Are you building a rocket ship or a minivan? It's a question entrepreneurs have to confront early, often before they're ready, since the best way to fund a new business depends on considerations like whether it's aiming at hypergrowth or steady growth, IPO-ing or staying private, making revenue right away or trying to build a user base first, and so on.

Scaleworks thinks there should be more options. On Tuesday, the San Antonio-based "venture equity" firm announced a $10 million debt fund, from which it will make loans to startups. Not unlike the Rise of the Rest campaign that aims to bring tech wealth to flyover country, Scaleworks represents an alternative model for spreading opportunity.
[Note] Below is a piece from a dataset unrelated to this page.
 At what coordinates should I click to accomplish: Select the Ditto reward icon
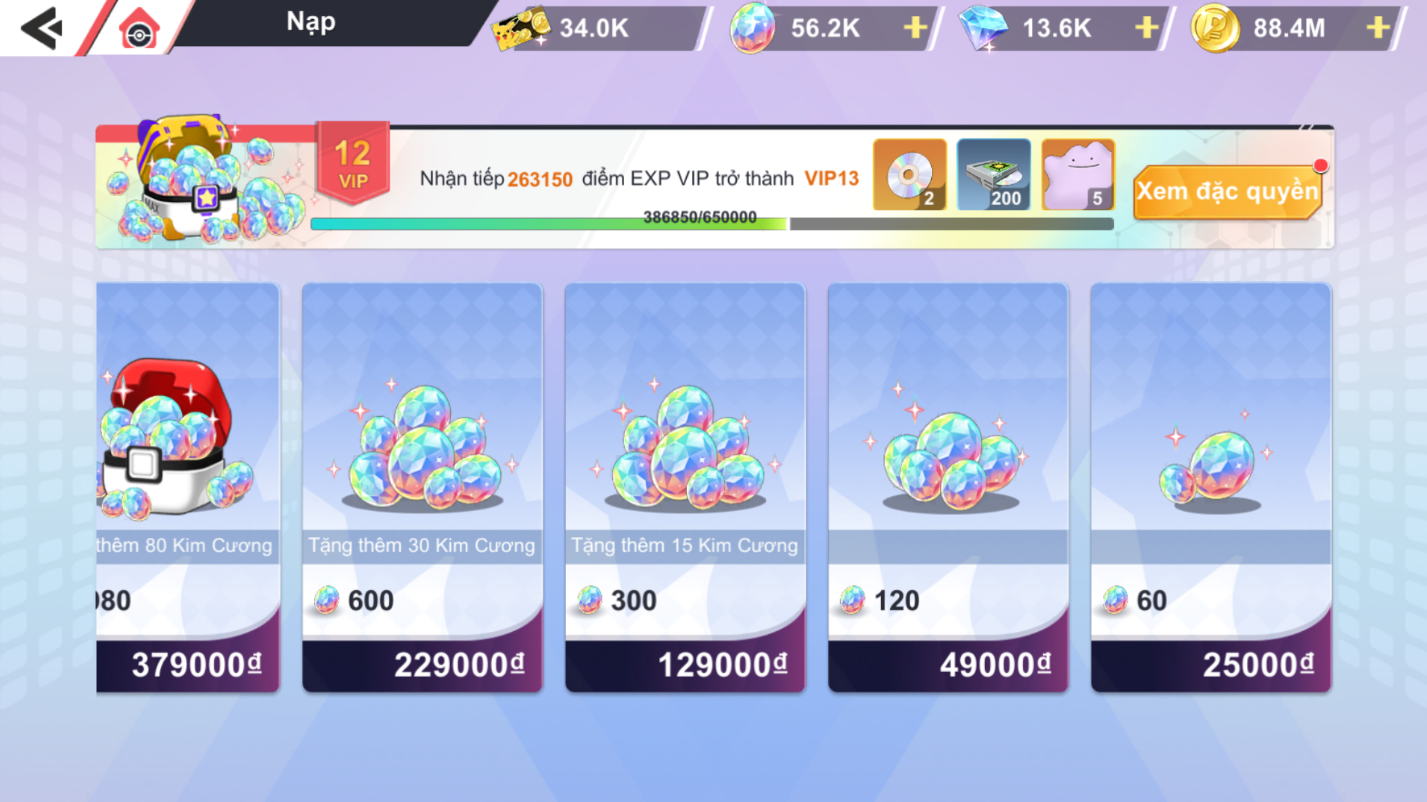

Rather than investing in moonshot companies, as is the Silicon Valley cliché, it acquires and operates software-as-a-service (SaaS) businesses that have unrealized potential. Scaleworks looks for founders who've created a good product but want to move on with their lives.

The firm will acquire a startup, giving the founder an opportunity to exit, and then bring on a new, growth-oriented CEO. The most recent addition to Scaleworks's portfolio is analytics startup Keen IO, which joins seven others, including popular email API provider Mailgun.

With the new debt fund, Scaleworks is expanding its options. The firm will be able to extend loans to companies led by founders who want to retain equity and build the business independently, rather than under the Scaleworks umbrella.

In a blog post, partner Lew Moorman pointed out that startups often lack the "tangible assets" that banks look for when making loans. "They do, however, have consistent recurring revenue streams, with high gross margins," he wrote. "We believe that is a bankable asset, banks don't."

Scaleworks isn't the first investment firm to have this idea. Inc. 5000 company Lighter Capital practices "revenue-based financing"--business loans that are paid back based on a percentage of revenue. According to Lighter Capital's FAQ, it usually asks for between 2 and 8 percent. Patrick FitzGerald of the Wharton School of Business told the Washington Post that revenue-based financing gets less attention because "it's not as sexy." The payouts to investors are moderate and predefined, rather than unknown but potentially huge, à la the traditional VC model.

The attitude toward revenue-based financing and other flexible loan products may change as Silicon Valley's post-dot-com startup ecosystem continues to mature. Entrepreneurs like Basecamp's David Heinemeier Hansson push back on the venture capital paradigm as the one-and-only way to grow a technology business. Scaleworks's new initiative is another option for going the third way.

Correction: This article initially stated that Scaleworks is based in Austin, but the firm's actual location is San Antonio. The error has been corrected.